# Baby Powder Is the Secret Weapon in the Afghanistan War



## Disir (Jun 22, 2018)

America’s longest war grinds on with little hope, with neither side able achieve a lasting victory. What could break the deadlock? Where should the U.S. focus its efforts to find a path to a negotiated ending to a violent civil war, such as we saw in the Balkans in the 1990s and in Colombia this decade?

Two vital fronts of this challenge are closely linked:  addressing the endemic problem of corruption and finding a viable economic model for the country.  And a key source of both potential wealth and ongoing corruption is Afghanistan’s abundance of minerals, thought to be worth as much as $1 trillion by some sources. 

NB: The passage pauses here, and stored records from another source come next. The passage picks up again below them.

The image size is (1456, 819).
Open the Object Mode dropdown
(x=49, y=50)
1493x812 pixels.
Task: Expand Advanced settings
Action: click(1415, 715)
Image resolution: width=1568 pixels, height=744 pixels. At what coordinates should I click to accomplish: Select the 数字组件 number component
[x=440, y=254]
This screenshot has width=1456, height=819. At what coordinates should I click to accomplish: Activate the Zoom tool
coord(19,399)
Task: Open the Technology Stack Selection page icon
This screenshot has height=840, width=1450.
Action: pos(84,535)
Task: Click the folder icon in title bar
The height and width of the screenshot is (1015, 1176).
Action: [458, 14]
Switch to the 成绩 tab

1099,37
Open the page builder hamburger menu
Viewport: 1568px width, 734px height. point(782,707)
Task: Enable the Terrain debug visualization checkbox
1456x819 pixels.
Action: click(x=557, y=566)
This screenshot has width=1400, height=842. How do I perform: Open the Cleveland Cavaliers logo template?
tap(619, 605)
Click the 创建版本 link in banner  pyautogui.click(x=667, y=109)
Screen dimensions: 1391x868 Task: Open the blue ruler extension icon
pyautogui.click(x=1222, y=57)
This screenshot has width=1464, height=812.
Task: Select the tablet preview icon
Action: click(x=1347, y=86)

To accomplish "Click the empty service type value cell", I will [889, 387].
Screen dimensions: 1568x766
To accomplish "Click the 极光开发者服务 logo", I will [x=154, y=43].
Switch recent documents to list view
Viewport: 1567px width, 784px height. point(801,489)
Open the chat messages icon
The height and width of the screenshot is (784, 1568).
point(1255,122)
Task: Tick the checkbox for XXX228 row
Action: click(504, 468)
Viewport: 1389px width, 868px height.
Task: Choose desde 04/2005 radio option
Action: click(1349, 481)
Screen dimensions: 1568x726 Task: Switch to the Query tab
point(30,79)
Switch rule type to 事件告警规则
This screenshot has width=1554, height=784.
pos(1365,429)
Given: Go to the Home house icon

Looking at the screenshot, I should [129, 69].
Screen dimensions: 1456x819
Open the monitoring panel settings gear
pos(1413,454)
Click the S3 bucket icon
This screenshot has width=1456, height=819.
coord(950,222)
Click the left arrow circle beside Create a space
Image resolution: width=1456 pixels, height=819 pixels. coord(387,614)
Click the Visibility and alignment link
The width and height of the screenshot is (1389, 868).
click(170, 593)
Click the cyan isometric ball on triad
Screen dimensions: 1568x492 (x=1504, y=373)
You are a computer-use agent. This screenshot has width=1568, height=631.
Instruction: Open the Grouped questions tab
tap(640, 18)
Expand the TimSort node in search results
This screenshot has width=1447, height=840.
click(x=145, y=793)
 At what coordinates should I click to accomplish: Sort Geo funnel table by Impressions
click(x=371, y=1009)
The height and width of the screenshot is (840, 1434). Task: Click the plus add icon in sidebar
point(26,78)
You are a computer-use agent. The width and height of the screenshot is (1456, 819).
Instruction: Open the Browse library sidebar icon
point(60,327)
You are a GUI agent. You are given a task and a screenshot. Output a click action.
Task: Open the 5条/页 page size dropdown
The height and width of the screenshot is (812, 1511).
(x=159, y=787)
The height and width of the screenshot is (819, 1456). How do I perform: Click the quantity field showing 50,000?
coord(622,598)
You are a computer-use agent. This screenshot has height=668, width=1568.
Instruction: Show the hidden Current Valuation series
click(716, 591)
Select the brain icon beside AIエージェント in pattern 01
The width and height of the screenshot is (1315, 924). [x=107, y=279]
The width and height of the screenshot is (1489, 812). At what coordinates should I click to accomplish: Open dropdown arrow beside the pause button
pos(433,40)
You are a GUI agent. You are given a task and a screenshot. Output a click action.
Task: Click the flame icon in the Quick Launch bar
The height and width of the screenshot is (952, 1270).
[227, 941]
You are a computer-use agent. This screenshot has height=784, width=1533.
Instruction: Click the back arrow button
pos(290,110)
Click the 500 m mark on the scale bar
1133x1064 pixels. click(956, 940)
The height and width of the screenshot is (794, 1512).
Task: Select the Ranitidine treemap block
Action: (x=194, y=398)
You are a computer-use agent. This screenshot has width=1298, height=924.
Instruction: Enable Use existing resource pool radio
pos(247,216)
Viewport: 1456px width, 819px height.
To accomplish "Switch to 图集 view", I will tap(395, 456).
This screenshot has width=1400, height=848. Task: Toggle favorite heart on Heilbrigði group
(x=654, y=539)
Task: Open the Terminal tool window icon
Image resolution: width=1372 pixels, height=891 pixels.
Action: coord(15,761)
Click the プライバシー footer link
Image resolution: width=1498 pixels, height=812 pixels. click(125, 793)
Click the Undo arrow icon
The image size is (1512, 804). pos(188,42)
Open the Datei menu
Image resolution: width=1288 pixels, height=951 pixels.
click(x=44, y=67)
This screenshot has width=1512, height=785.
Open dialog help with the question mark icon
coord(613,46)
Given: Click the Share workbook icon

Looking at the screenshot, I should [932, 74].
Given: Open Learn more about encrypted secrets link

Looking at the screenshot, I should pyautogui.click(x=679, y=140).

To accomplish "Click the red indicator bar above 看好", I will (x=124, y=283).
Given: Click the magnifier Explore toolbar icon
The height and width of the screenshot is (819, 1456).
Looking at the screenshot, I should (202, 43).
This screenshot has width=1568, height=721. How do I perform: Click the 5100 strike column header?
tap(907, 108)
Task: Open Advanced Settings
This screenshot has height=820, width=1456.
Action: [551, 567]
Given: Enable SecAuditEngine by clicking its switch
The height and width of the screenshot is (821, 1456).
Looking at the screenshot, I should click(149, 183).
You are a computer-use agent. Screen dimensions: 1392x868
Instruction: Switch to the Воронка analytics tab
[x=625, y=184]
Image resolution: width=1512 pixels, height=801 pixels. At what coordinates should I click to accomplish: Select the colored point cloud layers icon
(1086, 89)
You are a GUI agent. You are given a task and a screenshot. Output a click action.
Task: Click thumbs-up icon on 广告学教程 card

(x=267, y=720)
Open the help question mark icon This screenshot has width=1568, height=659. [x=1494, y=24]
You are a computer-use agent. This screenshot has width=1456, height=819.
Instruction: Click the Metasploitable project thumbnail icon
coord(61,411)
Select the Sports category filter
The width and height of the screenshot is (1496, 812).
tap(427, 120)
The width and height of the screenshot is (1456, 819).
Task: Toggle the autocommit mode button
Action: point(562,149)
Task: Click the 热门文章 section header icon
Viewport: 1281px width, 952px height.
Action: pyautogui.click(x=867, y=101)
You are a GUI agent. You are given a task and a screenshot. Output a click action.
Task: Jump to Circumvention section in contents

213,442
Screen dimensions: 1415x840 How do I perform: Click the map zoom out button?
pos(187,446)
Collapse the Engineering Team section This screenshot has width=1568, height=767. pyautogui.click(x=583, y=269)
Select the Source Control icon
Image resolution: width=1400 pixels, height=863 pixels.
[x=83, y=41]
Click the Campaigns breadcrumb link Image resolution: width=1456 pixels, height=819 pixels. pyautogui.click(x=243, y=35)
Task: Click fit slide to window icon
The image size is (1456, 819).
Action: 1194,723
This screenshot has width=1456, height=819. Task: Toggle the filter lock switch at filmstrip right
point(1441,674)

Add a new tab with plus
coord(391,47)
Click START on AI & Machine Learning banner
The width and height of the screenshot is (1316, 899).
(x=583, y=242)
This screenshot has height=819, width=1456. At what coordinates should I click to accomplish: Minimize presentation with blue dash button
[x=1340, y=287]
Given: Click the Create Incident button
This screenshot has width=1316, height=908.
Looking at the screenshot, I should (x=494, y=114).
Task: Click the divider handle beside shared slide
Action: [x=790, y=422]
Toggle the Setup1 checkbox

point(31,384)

Yes, instability is adding to the difficulty of attracting initial investment, but over time there is every possibility for large-scale mining of lithium, gold, iron, copper, lead, rare earths, gemstones and talc.
Baby Powder Is the Secret Weapon in the Afghanistan War

And that's why we are still there.


----------



## basquebromance (Jun 24, 2018)

Afghanistan is full of expensive, embarrassing USAID boondoggles, from cobblestone roads that Afghans consider unusable as they hurt camel's feet to fertilizer handouts that inadvertently enhance poppy cultivation & in turn, Afghan's drug economy


----------